__Data extracts__:
^^^^^^^^

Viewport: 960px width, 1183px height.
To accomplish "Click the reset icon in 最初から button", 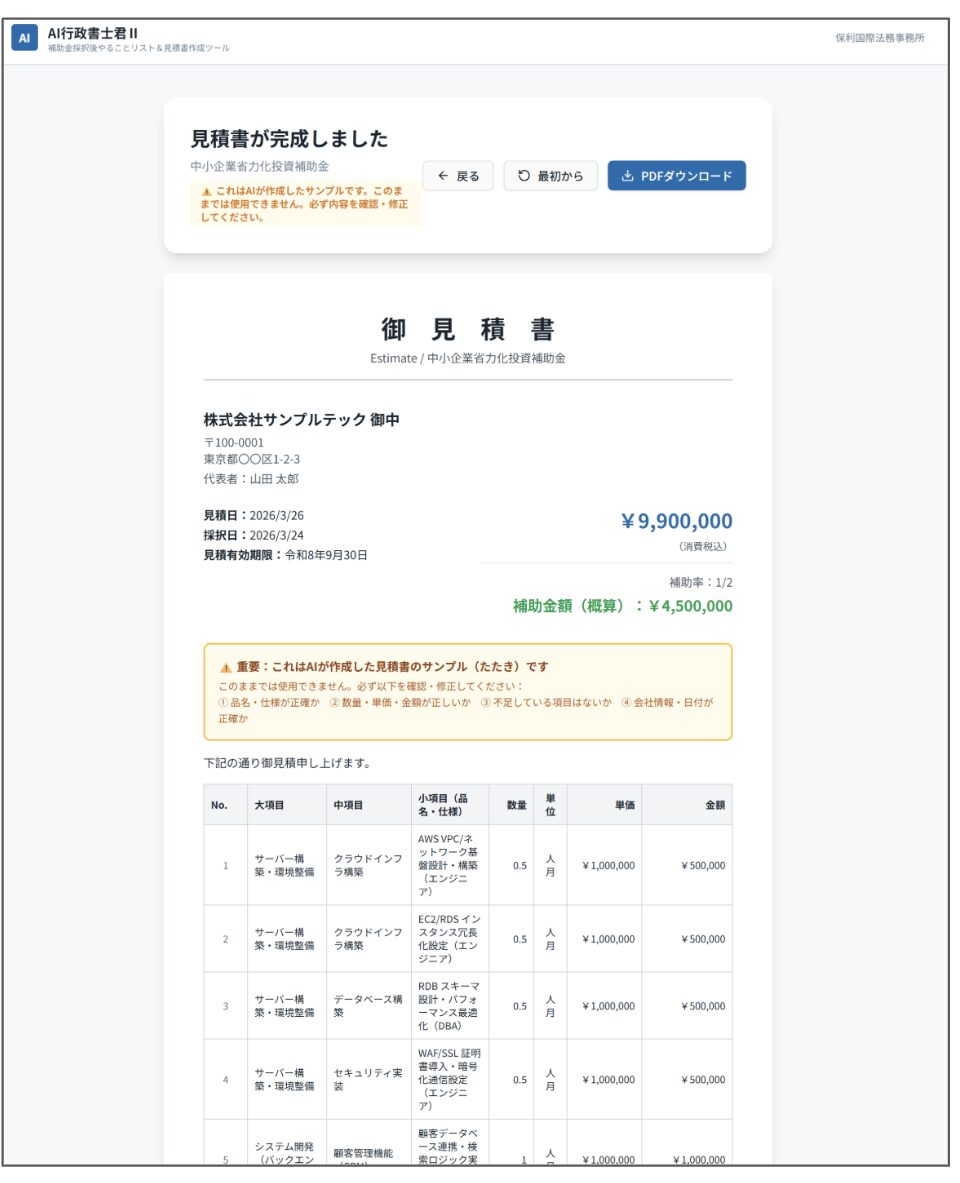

^^^^^^^^

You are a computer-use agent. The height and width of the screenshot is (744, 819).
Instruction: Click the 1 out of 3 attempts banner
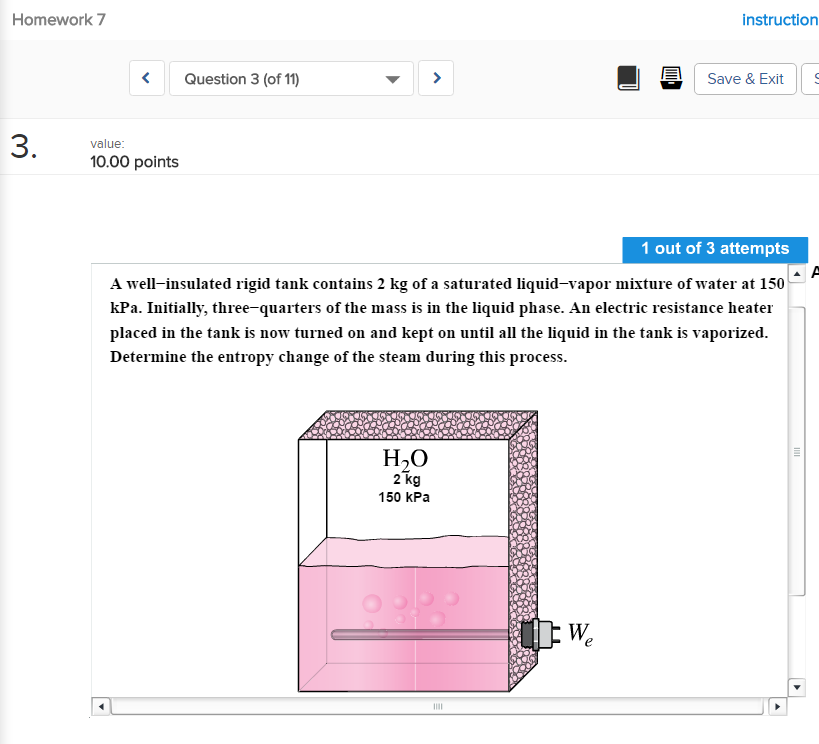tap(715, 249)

^^^^^^^^

__Task statement__: Precisely those lines above that run from the line with "Viewport: 960px width, 1183px height." up to and including the line with "the reset icon" are to be set down, with the pictures omitted.

__The answer__:
Viewport: 960px width, 1183px height.
To accomplish "Click the reset icon in 最初から button", 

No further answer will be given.